The need for in-theatre social distancing put paid to Birmingham Royal Ballet’s planned full-scale Nutcracker at the Royal Albert Hall a while ago. This week’s move of London into Tier 3 meant the same fate befell the revised productions by English National Ballet at the Coliseum and The Royal Ballet at Covent Garden.
But venture into Mayfair and you will find a Nutcracker because Annabel’s has gone all festive ballet.
The club’s elegant three-storey Georgian facade has been given a theatrical makeover. Red drapes with gold detail adorn the top and sides. Down below, an arch of red and gold baubles surrounds the front door, with similar garlands hanging from the front railings and first-floor windows.

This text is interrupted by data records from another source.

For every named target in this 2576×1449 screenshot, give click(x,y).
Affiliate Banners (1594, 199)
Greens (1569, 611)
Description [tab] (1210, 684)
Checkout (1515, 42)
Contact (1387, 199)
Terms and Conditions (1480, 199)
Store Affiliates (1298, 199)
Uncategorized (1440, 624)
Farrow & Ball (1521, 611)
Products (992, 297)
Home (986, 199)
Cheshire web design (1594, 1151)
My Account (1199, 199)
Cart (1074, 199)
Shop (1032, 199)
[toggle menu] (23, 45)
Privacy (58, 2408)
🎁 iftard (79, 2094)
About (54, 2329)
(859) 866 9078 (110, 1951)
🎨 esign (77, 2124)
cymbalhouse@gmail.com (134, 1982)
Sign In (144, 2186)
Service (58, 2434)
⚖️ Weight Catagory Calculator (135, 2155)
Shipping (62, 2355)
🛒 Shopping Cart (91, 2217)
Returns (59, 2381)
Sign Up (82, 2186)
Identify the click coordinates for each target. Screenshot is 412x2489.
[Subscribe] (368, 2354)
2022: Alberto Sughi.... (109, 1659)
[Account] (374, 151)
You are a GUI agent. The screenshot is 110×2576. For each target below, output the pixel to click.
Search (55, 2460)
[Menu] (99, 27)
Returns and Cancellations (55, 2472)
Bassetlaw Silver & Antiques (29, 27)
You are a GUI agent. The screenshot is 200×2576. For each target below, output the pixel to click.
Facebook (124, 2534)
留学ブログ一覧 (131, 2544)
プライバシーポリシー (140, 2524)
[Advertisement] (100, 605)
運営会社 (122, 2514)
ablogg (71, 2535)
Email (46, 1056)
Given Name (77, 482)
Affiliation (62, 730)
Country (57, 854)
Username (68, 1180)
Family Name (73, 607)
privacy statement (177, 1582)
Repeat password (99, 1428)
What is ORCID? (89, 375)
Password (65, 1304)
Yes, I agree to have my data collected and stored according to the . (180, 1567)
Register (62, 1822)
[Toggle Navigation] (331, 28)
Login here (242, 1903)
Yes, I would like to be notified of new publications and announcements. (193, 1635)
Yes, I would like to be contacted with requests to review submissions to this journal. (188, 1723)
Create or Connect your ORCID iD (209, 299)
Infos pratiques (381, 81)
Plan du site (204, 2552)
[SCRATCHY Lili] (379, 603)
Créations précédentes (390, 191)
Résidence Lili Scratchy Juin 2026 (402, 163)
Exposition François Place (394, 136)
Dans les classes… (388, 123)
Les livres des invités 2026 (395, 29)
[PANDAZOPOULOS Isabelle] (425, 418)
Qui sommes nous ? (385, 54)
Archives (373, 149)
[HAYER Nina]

‘On stage’, between those windows, stand three giant Nutcrackers. Zoom in just a little more, and in those windows appear projections of two dancers from the Sophie Adams Ballet Company, which creates ballet performances for events, functions, PR launches and campaigns, and who are performing at the club throughout the festive season.
The Sugar Plum Fairy and Prince at Annabel’s
Listen carefully, and despite the noise of the traffic, you can even hear the strains of Tchaikovsky’s familiar music. While it might not fit the specially arranged, simple choreography perfectly, the whole does succeed in creating effect and a feel-good festive mood.
Not surprisingly, lots of passers-by stop to take a look and grab a few photos. The best vantage point is up against the railings inside the Berkeley Square gardens, by the way.
And why not, because the colourful scene is a real delight that lifts the spirits and brings a smile even on a dreary, grey London December day.